__Assignment__:
Each record should reappear exactly in your answer, minus any picture.

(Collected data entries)
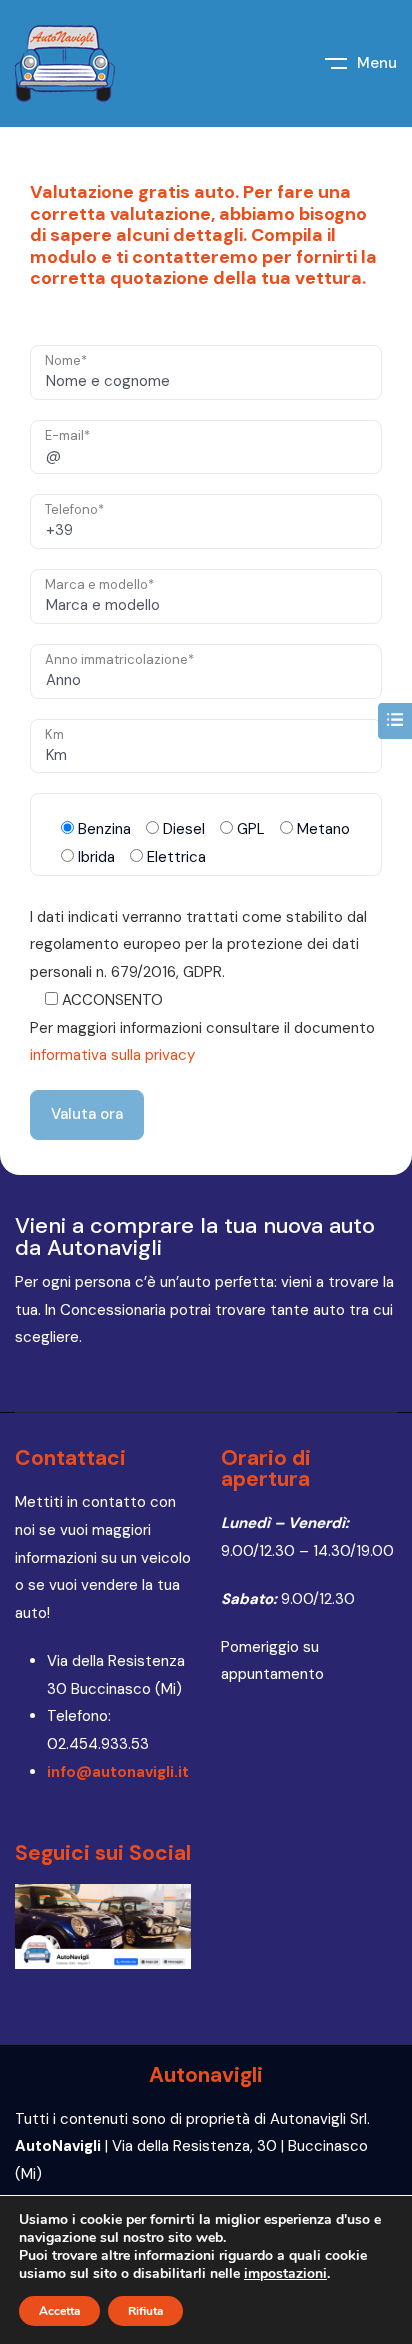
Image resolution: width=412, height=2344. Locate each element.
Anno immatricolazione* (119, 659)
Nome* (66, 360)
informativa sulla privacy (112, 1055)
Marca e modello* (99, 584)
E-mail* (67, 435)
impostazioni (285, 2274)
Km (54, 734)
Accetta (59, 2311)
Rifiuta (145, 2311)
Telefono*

__Solution for this task__:
Image resolution: width=412, height=2344. Locate each element.
Anno immatricolazione* (119, 659)
Nome* (66, 360)
informativa sulla privacy (112, 1055)
Marca e modello* (99, 584)
E-mail* (67, 435)
impostazioni (285, 2274)
Km (54, 734)
Accetta (59, 2311)
Rifiuta (145, 2311)
Telefono*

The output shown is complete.